Amendments to the I-T laws do not seek to tax inherited gold and
jewellery as also those items that are purchased through disclosed or
agriculture income, the government said today.
The Lok Sabha
earlier this week passed the Taxation Laws (Second Amendment) Bill,
which proposes a steep up to 85 per cent tax and penalty on undisclosed
wealth that is discovered by tax authorities during search and seizure.
Dispelling
rumours that jewellery would be covered under the amended law, the
Central Board of Direct Taxes (CBDT) said the government has not
introduced any new provision regarding chargeability of tax on
jewellery.
"The jewellery/gold purchased out of disclosed income
or out of exempted income like agricultural income or out of reasonable
household savings or legally inherited which has been acquired out of
explained sources is neither chargeable to tax under the existing
provisions nor under the proposed amended provisions," the CBDT said.

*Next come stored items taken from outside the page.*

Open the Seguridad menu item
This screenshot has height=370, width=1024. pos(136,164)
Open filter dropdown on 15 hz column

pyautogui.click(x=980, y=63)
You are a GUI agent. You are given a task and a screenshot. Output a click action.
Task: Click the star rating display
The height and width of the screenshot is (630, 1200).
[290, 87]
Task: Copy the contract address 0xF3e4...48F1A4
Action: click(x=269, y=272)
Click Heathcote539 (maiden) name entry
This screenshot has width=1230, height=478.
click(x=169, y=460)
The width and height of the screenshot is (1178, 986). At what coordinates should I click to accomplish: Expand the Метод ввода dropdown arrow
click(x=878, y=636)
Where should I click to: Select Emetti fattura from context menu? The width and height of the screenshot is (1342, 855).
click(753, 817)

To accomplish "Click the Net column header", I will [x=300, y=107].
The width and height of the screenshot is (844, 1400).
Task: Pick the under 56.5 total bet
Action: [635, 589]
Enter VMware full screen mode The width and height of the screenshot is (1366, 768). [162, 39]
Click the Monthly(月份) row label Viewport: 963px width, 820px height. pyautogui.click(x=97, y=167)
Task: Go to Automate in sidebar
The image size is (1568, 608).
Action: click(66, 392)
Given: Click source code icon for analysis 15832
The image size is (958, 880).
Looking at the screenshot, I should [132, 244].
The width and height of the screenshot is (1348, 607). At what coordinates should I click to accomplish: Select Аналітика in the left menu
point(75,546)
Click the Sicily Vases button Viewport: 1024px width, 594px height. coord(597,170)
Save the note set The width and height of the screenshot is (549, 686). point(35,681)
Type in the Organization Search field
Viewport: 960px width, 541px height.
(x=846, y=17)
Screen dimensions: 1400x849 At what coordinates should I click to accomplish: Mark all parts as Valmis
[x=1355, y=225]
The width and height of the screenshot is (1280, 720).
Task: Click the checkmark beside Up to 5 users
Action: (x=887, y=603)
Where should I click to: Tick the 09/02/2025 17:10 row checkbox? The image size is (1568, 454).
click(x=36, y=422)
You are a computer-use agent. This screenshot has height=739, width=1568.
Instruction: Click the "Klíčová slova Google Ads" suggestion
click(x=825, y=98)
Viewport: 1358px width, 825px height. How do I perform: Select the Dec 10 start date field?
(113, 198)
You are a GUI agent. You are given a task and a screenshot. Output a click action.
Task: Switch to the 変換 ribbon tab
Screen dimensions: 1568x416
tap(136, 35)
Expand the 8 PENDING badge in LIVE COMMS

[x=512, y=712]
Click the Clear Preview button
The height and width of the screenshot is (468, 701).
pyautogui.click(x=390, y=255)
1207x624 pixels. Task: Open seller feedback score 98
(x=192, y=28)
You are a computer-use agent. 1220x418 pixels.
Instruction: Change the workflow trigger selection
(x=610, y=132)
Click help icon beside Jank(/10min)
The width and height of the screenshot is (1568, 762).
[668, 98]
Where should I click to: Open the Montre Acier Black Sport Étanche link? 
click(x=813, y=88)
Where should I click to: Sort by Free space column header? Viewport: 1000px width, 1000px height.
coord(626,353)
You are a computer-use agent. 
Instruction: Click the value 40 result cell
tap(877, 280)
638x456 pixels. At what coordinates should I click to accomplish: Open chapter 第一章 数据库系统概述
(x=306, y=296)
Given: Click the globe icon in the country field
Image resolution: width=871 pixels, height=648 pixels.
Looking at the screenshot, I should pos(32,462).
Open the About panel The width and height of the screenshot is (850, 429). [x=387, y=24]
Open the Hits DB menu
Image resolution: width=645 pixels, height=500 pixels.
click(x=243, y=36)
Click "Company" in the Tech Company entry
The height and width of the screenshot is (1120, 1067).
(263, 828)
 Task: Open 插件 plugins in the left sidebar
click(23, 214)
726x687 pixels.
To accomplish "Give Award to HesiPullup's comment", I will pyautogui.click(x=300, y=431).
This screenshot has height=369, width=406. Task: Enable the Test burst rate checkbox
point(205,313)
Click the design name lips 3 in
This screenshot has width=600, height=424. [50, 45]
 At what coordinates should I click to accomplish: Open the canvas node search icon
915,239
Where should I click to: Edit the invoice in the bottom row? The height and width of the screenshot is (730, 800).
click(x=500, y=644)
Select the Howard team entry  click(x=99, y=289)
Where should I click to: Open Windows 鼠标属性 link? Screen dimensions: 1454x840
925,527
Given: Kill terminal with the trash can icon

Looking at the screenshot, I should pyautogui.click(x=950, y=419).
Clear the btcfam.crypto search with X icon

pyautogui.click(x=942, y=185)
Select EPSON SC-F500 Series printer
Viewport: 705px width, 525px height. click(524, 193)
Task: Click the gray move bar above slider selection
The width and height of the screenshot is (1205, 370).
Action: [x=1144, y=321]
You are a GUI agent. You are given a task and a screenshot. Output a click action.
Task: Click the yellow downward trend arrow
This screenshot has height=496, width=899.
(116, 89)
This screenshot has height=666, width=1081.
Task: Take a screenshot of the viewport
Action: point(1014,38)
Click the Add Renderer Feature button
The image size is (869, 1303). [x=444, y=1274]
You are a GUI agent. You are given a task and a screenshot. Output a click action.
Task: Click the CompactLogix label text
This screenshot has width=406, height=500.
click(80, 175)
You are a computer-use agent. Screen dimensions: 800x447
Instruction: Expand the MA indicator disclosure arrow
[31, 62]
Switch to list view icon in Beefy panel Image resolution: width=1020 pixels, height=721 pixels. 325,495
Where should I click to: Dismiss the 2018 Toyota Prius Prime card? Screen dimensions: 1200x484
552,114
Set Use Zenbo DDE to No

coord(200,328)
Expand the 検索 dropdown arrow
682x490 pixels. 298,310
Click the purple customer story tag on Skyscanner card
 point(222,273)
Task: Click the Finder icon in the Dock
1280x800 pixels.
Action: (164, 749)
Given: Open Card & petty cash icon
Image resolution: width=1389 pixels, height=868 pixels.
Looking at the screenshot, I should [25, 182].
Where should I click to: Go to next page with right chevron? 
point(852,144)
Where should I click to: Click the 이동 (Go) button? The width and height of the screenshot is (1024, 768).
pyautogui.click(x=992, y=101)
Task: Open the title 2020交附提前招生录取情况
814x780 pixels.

NO SEIZURE OF GOLD FROM MARRIED WOMEN
During
search operations, conducted by I-T Department, there would be no
seizure of gold jewellery and ornaments to the extent of 500 grams per
married women, 250 gm per unmarried women as also 100 gm per male member
of the family, it said.
"Further, legitimate holding of jewellery up to any extent is fully protected," it added.
The
Bill, which is currently under consideration of the Rajya Sabha, will
amend Section 115BBE of the Income Tax Act to provide for a steep 60 per
cent tax and a 25 per cent surcharge on it (total 75 per cent) for
black money holders.
Another section inserted provides for an
additional 10 per cent penalty on being established that the undeclared
wealth is unaccounted or black money, taking the total incidence of
levies to 85 per cent.
CBDT said: "Tax rate under section 115BBE
is proposed to be increased only for unexplained income as there were
reports that the tax evaders are trying to include their undisclosed
income in the return of income as business income or income from other
sources.
"The provisions of section 115BBE apply mainly in those
cases where assets or cash etc. are sought to be declared as
'unexplained cash or asset' or where it is hidden as unsubstantiated
business income, and the Assessing Officer detects it as such."
PENALTY
The Bill also proposes to raise
penalty under I-T Act for search and seizure cases by 3-fold to 30 per
cent, a move aimed at deterring black money holders, from 10 or 20 per
cent currently.
Once the amendments are approved by Parliament,
there would be a penalty of 30 per cent of unaccounted income, if
admitted and taxes are paid.
This would take the total incidence
of tax and penalty to 60 per cent. While proposing to amend Section
271AAB, the government has decided to retain the provision of levying
penalty of 60 per cent of income in "any other cases".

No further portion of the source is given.